* **Dataset records**:
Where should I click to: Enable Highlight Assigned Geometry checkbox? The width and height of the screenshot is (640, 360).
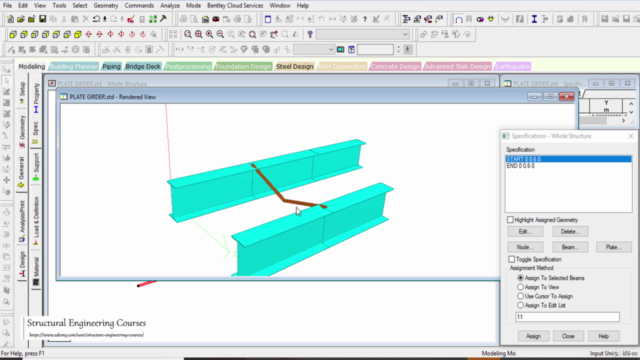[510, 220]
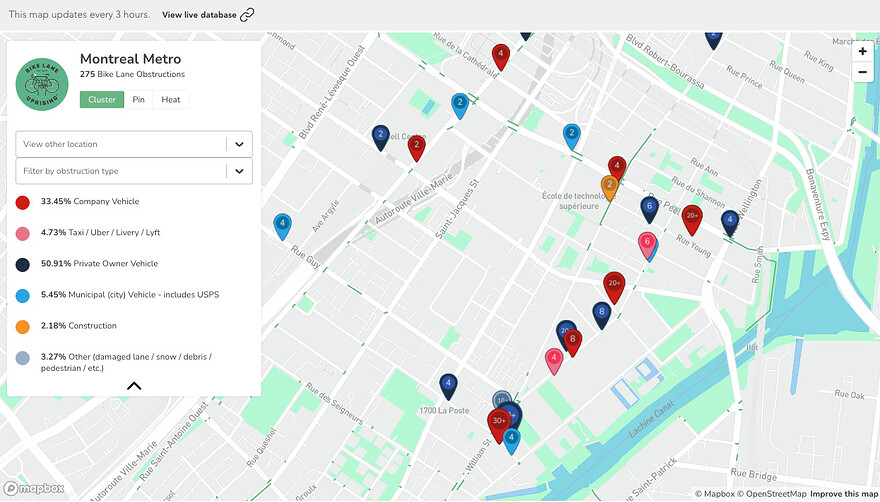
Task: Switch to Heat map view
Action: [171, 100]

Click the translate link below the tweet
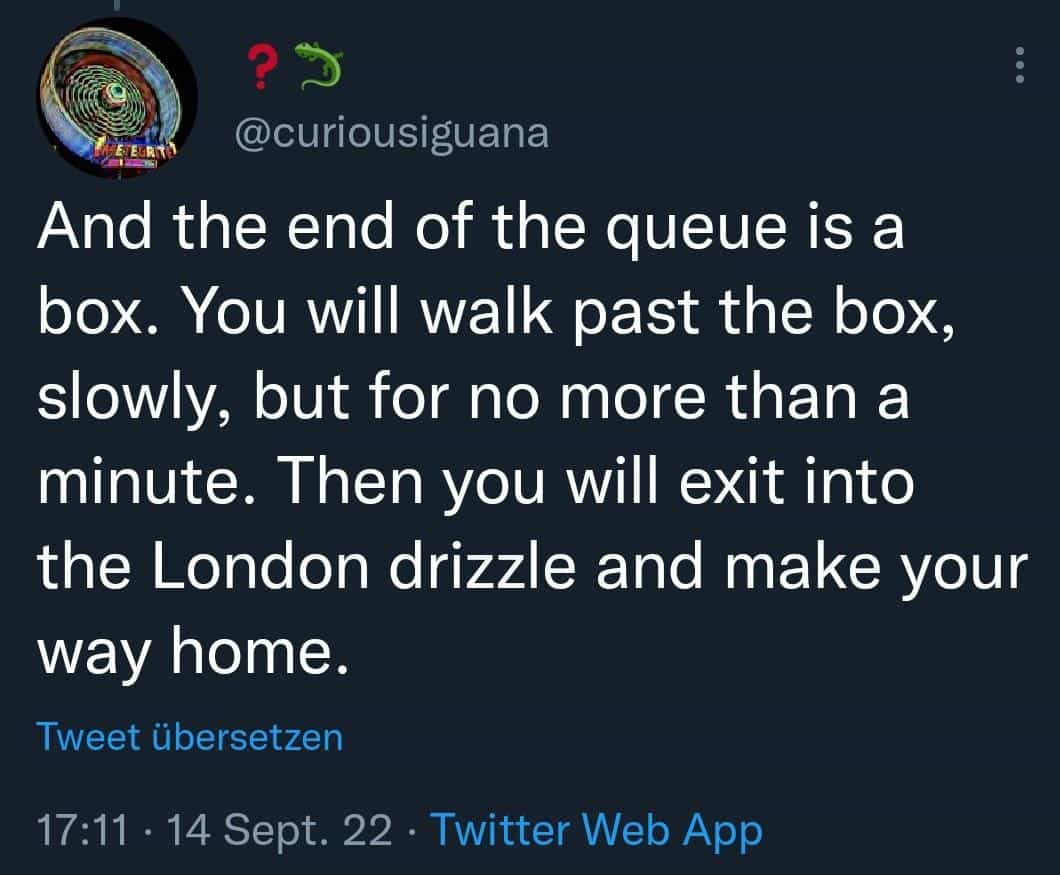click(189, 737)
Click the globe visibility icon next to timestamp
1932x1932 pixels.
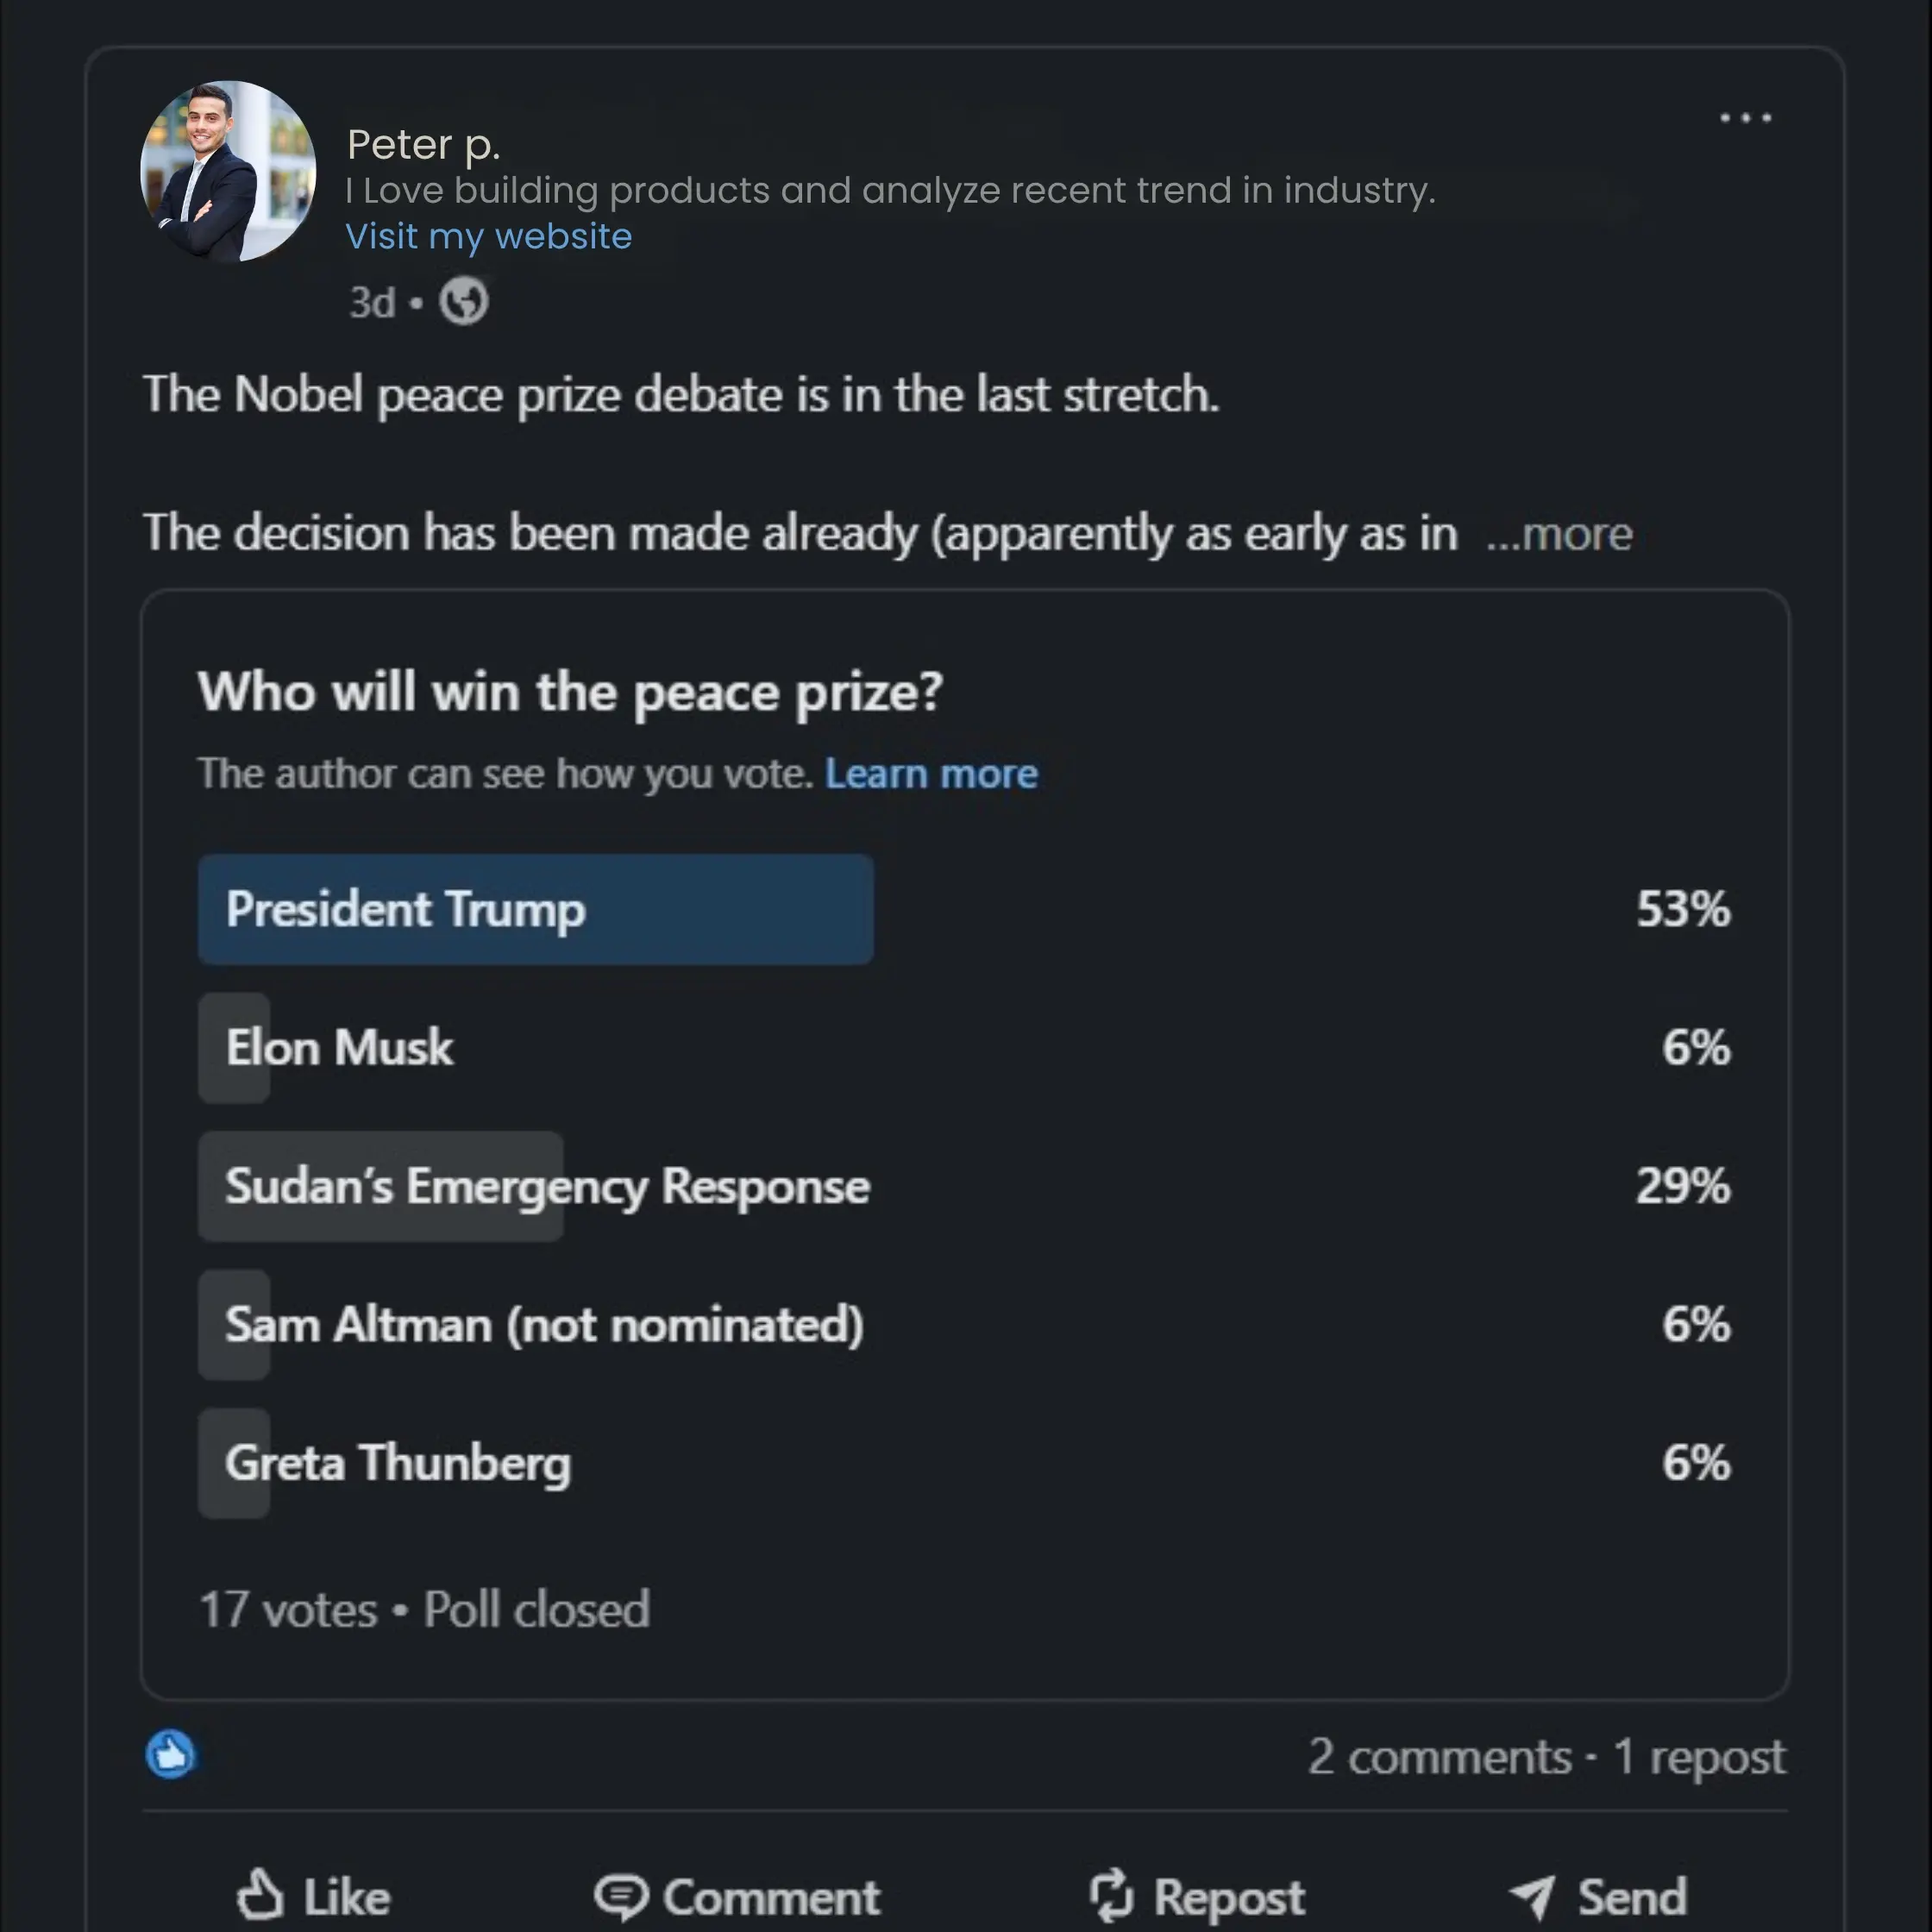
* * *
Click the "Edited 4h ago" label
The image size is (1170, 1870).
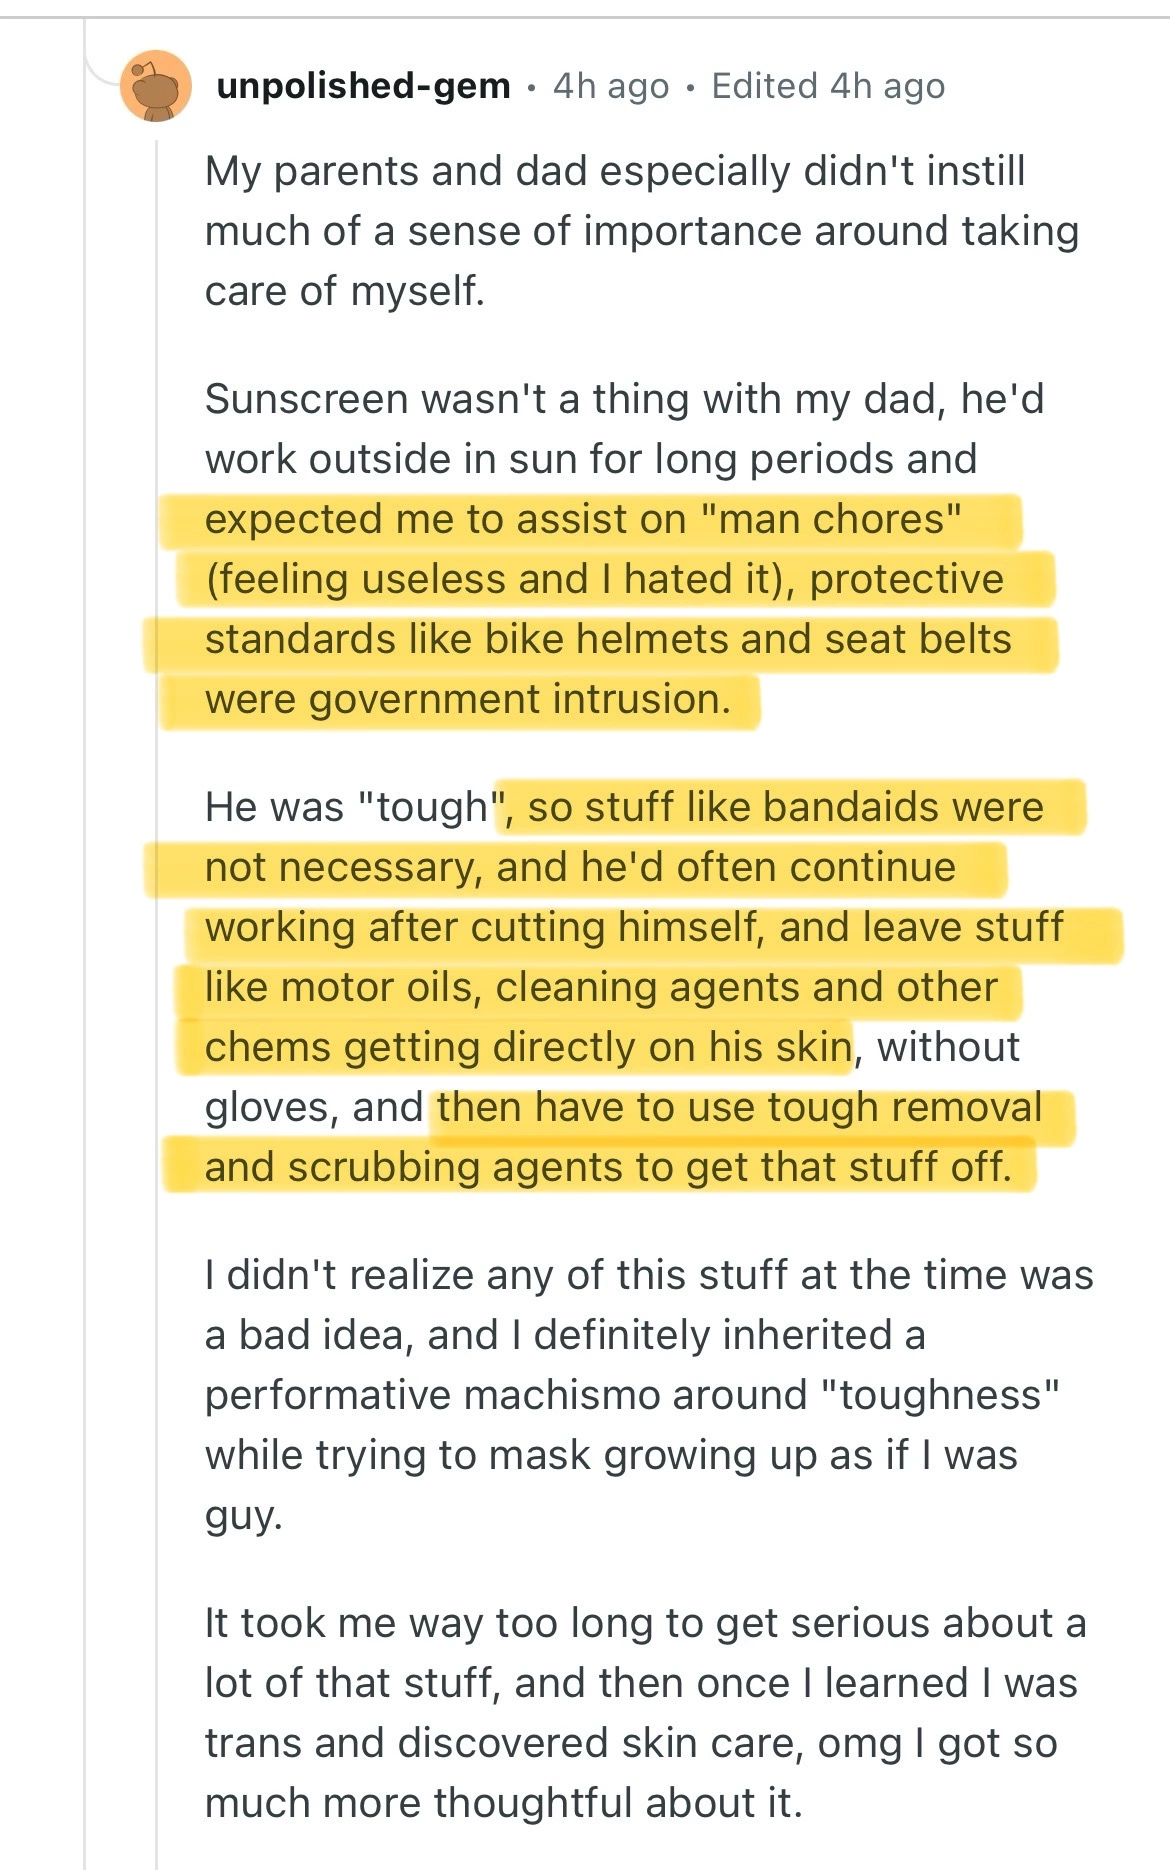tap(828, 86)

* **Exercise details**: Go through the material above and output exactly the lines from the one containing "Click the globe" through the one containing "1932x1932 pixels.".

* **Expected answer**:
Click the globe visibility icon next to timestamp
1932x1932 pixels.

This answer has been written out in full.